Joanne Cheng, cytogenetic technologist, reviews abnormalities in chromosomes.

With the increasing demand for cytogenetic information, M. D. Anderson currently has two shifts of cytogenetic technologists, and there’s talk of adding a third. And because it has been a challenge to find people with the right set of skills and training to be cancer cytogenetic technologists, M. D. Anderson has started its own school to train them.

Although cytogenetics and molecular diagnostics have become an increasingly important part of the field of pathology and laboratory medicine, the traditional tools of the specialty will remain an important part of diagnosis and treatment. As Dr. Hamilton explained, “The traditional cytology, pathology, and histopathology will remain a mainstay of diagnosis for decades. The morphology of what we see under the microscope is the end result of all of the genetic and epigenetic abnormalities that occur in cancer cells. These are very cost-effective techniques, and they give us a huge amount of information.”

Lynne V. Abruzzo, M.D., Ph.D., an associate professor in the Department of Hematopathology and the chief of the cytogenetics laboratory at M. D. Anderson, pointed out that cytogenetics is such an important tool in the diagnosis and follow-up of patients at the cancer center that the clinicians also “speak the language” of cytogenetics. “It’s part of their thinking, and they know how to apply it,” said Dr. Abruzzo. Another benefit of cytogenetics at M. D. Anderson is the effective communication between the different team members—the clinician, the cytogeneticist, the pathologist, the radiologist—who are involved in treating the patient. The information is shared. At weekly leukemia conferences, as Dr. Abruzzo explained, members of the team come together to “look at the flow cytometry results, the cytogenetics results, radiology, pathology, and other findings” and create a complete picture of a patient’s cancer that gives them a comprehensive roadmap for treatment.

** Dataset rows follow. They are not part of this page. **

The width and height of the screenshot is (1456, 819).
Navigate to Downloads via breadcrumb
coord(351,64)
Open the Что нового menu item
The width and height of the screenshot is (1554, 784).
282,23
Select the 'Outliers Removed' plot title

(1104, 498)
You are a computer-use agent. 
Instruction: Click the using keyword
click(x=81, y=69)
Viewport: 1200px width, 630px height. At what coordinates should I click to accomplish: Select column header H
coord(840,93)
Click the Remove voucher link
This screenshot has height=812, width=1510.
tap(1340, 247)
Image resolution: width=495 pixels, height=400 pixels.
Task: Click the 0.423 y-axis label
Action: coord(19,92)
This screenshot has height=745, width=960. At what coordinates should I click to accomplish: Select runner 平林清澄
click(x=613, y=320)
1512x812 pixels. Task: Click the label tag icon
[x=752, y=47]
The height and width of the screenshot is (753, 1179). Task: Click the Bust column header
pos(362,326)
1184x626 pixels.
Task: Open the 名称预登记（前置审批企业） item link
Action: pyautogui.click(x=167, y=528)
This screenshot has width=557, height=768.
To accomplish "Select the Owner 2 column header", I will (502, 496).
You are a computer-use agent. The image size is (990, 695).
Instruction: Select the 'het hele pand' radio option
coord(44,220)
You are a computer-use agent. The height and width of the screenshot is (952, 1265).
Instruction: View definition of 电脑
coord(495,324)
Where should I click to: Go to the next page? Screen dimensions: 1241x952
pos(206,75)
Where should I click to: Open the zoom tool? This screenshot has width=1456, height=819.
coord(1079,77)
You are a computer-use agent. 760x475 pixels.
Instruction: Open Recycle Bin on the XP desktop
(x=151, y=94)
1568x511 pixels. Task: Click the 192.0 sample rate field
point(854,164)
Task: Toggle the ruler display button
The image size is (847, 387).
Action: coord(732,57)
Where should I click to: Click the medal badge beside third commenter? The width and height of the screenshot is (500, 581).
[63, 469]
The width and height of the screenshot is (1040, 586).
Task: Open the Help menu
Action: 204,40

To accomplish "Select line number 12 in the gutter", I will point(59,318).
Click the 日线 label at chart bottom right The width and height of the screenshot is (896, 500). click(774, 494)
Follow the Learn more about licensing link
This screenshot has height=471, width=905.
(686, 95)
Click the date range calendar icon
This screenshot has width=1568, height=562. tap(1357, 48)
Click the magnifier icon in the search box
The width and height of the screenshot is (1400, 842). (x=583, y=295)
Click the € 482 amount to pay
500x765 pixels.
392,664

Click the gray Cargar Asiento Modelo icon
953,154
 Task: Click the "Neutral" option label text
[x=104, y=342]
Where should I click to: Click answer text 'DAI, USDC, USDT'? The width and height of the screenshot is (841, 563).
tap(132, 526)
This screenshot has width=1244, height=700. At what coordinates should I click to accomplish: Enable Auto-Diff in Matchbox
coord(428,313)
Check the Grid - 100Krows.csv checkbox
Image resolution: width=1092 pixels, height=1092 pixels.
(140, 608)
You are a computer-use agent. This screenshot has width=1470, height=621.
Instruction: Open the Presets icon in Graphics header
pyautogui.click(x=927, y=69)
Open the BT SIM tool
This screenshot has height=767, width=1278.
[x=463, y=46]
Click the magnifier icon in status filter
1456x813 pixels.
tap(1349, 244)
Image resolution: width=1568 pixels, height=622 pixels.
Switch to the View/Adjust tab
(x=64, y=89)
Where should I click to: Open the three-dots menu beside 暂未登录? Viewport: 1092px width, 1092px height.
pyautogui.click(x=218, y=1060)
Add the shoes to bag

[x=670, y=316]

A Laboratory Mistake Becomes a Miracle

Cytogenetics has actually been around for a long time. In fact, many view cytogenetics as officially having its beginning in 1956, when two researchers first suggested that there might actually be only 46 chromosomes instead of the 48 that had been a commonly held belief for 30 years. But it wasn’t so much this knowledge as how the knowledge was gained that became the seminal event in cytogenetics. It was because, for the first time, researchers had been able to actually see the chromosomes as something other than just a mass of wormlike lines. The event was even given a name—the “hypotonic miracle.” Actually, according to Kimberly Hayes, it didn’t really start out being a miracle. It began with an error—when a technician in the lab of Dr. T.C. Hsu, a world-renowned cytogeneticist, mistakenly poured a salt solution on a specimen, which caused the cells, amazingly and most unexpectedly, to spread apart and the chromosomes to become visible.